Arlington, VA (December 16, 2019) --Seventy-one diverse national organizations representing millions of older adults, people with disabilities, patients, and providers are joining the National Council on Aging (NCOA) in urging Congress to take action this week to prevent scheduled Medicare prescription drug cost increases and extend critical expiring protections for Medicare and Medicaid beneficiaries.

“People with Medicare who have the highest prescription drug out-of-pocket costs were trusting that Congress would help them by enacting legislation into law to lower those costs this year,” said Howard Bedlin, NCOA Vice President for Policy and Advocacy. “In fact, they will be surprised, disappointed, and harmed to learn that their costs will actually go up if Congress does not stop an increase in the Medicare Part D catastrophic coverage eligibility threshold scheduled for January 1, 2020.”

Under Medicare Part D, once beneficiaries hit an annual prescription drug cost threshold, they can access catastrophic coverage that reduces their drug cost sharing from 25% to 5%. This threshold is scheduled to jump by an unprecedented $1,250 in 2020 (from $5,100 to $6,350), affecting over 1 million people with Medicare. According to initial estimates, this means that Medicare beneficiaries with the highest drug costs would have to pay an additional $2 billion for their medications next year.

NCOA, which has advocated for the rights of older Americans to age with dignity and economic security for the past seven decades, is joined by 71 other organizations in urging Congress to take action on this issue, as well as other improvements for Americans with Medicare or Medicaid in the health “extenders” package that Congress is expected to consider on December 20. Specifically, the groups are calling for Congress to:

• Make permanent the successful Medicaid Home and Community-Based Services Money Follows the Person program and Spousal Impoverishment protections, which help people remain with their families at home and in the community, rather than in expensive institutions.

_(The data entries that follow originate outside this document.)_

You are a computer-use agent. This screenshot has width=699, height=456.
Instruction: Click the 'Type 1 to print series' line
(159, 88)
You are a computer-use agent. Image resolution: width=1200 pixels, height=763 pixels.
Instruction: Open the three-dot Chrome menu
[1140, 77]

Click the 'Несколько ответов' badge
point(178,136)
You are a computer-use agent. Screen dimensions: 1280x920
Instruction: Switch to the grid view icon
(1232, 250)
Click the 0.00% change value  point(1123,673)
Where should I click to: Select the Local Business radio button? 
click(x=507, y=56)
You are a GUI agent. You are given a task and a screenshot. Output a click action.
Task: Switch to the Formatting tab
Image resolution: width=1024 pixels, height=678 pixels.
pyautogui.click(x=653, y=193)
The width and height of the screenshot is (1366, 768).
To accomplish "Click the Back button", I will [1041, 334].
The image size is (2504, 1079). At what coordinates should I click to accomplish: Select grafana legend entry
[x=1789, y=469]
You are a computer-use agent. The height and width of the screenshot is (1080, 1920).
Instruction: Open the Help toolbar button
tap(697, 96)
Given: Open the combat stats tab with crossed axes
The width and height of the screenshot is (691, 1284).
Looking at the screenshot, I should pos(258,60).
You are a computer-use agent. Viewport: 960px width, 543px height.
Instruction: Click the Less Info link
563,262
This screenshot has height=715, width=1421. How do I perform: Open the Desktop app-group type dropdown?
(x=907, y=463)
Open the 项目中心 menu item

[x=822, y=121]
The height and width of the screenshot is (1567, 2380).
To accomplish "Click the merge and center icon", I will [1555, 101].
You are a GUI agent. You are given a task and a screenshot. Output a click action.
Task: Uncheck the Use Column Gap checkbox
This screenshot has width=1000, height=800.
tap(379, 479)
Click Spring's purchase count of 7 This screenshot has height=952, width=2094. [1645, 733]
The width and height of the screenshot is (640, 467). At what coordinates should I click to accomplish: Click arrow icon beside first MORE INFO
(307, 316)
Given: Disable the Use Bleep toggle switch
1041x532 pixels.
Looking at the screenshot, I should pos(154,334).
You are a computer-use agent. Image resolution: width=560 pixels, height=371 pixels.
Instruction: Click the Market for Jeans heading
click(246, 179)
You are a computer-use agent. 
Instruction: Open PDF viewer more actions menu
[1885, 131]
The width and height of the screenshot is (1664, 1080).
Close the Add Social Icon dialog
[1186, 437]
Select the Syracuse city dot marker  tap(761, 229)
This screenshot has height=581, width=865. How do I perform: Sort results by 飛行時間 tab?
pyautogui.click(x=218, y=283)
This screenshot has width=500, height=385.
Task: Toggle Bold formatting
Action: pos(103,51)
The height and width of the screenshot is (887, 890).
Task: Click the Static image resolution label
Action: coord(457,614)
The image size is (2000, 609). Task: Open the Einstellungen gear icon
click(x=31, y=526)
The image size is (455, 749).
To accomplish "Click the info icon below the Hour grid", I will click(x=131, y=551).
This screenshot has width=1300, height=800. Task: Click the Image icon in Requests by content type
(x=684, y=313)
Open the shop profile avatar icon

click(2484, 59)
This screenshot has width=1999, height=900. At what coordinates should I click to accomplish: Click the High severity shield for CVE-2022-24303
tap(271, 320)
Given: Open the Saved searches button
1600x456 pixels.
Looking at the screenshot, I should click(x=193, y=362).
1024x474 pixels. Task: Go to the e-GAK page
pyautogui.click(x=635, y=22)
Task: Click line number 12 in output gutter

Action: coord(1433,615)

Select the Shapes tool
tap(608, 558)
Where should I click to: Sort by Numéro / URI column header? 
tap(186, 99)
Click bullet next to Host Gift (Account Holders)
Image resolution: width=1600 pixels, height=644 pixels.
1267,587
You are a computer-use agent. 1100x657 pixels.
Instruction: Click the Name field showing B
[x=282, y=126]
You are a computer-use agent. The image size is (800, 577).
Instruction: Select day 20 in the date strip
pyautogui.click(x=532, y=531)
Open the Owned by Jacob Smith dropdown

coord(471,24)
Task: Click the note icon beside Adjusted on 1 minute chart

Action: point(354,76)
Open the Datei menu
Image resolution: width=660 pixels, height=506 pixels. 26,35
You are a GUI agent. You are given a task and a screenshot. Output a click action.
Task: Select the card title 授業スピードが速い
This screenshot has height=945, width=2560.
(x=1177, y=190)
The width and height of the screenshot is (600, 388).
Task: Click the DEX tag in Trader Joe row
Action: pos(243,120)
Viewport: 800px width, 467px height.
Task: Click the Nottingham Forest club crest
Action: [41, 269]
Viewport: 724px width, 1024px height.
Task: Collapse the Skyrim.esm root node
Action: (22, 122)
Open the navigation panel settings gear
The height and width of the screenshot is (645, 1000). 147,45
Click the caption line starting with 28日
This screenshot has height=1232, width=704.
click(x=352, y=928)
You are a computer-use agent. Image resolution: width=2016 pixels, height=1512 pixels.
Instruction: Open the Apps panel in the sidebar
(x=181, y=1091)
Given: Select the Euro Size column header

• Extend and increase funding for national and community efforts to find and enroll eligible low-income Medicare beneficiaries into programs that help pay their prescription and health care costs.

• Modernize and simplify the Medicare Part B enrollment process.

• Extend current enhanced Medicaid funding in U.S. territories, which is scheduled to expire.

“NCOA believes this legislation is the right and fair thing to do to address the needs of Americans who depend on these benefits and programs. We urge our elected leaders to take action this week to make essential Medicare and Medicaid services more affordable and available to seniors and people with disabilities in need,” Bedlin said.